Members holding a bat survey licence and trainees are able to participate in the Voluntary Bat Roost Visitor (VBRV) scheme in support of the National Bat Helpline. Calls to the helpline are assigned to the volunteer closest to the caller's location, who then contacts the caller to provide advice and if necessary arrange a visit. The group generally receives over 100 calls per year from the public via the helpline, most of which occur during an especially busy period in June and July when maternity roosts are active, and young bats are beginning to fly.

Common Pipistrelle with (newborn!) baby

Grounded Juvenile Whiskered Bat

Many calls to the helpline come from people who find grounded or injured bats, in which case it may be possible for a volunteer, if available, to take the bat into care for rehabilitation. Bats trapped in buildings are another common problem, and volunteers will frequently visit to check for the presence of a roost as well as providing advice on care and release. Highest priority is given to calls that involve the confirmed presence of roosting bats. These include roosts discovered during building works, which often involve only small numbers of bats, and property owners seeking advice about the implications of large roosts within buildings.

Where a roost is present, the visitor will feed back information to Natural England, who will then write to the roost owner with official advice on whatever issue has arisen.

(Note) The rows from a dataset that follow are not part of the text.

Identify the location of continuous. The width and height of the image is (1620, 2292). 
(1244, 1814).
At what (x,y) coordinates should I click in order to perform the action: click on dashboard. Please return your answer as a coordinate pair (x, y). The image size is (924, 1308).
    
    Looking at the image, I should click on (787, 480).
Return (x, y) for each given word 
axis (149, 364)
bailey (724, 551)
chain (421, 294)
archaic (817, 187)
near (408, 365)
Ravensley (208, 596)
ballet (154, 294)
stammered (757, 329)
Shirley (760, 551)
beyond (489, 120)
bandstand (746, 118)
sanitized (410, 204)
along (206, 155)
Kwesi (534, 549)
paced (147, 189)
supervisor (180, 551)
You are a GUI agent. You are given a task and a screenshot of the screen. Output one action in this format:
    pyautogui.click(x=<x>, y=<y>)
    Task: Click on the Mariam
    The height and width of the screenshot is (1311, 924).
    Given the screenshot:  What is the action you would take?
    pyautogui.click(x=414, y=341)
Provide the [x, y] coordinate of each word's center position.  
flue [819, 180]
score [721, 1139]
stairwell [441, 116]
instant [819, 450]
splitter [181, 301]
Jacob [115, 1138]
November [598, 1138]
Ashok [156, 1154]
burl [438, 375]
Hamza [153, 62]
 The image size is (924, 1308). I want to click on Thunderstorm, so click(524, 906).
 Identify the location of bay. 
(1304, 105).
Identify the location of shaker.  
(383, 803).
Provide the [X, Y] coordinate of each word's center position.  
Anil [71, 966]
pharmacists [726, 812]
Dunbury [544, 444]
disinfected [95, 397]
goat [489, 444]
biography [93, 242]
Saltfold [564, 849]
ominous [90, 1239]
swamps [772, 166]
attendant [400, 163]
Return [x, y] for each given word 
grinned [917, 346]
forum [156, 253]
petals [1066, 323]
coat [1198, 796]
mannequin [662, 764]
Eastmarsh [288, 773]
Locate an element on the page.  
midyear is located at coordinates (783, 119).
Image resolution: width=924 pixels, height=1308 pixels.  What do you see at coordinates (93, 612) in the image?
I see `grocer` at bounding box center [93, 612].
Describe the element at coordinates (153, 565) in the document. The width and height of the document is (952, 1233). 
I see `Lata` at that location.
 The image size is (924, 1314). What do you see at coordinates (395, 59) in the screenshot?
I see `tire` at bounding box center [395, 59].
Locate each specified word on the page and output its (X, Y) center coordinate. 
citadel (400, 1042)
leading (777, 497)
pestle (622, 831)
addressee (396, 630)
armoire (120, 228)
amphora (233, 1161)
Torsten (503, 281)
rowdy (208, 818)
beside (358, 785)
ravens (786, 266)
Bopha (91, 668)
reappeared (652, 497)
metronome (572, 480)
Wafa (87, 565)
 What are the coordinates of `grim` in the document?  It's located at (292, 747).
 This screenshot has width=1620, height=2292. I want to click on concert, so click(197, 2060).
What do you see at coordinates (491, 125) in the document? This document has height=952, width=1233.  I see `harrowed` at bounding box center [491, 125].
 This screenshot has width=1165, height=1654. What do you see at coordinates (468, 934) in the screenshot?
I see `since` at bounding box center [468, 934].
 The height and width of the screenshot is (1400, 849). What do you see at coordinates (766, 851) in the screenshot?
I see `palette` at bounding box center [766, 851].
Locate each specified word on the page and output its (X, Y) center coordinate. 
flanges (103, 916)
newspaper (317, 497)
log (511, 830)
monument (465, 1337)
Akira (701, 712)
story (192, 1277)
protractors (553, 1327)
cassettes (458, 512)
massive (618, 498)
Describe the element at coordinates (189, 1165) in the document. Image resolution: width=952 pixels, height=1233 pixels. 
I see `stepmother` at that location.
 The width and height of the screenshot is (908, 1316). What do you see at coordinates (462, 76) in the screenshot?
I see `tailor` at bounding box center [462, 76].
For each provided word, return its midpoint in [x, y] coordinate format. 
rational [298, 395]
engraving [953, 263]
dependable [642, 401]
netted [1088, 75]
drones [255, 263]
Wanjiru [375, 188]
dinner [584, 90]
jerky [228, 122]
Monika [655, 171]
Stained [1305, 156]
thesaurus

Because visitors are volunteers, they can provide only limited help and in complex cases will generally refer the roost owner to a professional consultant. 

Likewise, the visitor scheme does not cover advice on development of buildings with bats beyond minor maintenance and repair, which again will require a consultant.

Nevertheless, the VBRV scheme does throw up many surprising and often challenging situations, such as a recent visit in which over 30 Soprano Pipistrelles were found trapped by the smooth sides of a brass coal scuttle stored in an attic.

Being a Voluntary Bat Roost Visitor requires extensive training and significant investment of time and effort, so it's not for everybody. However the group organises many other activities in which members can participate to see bats up close and in the wild, as well as helping to promote their welfare and conservation.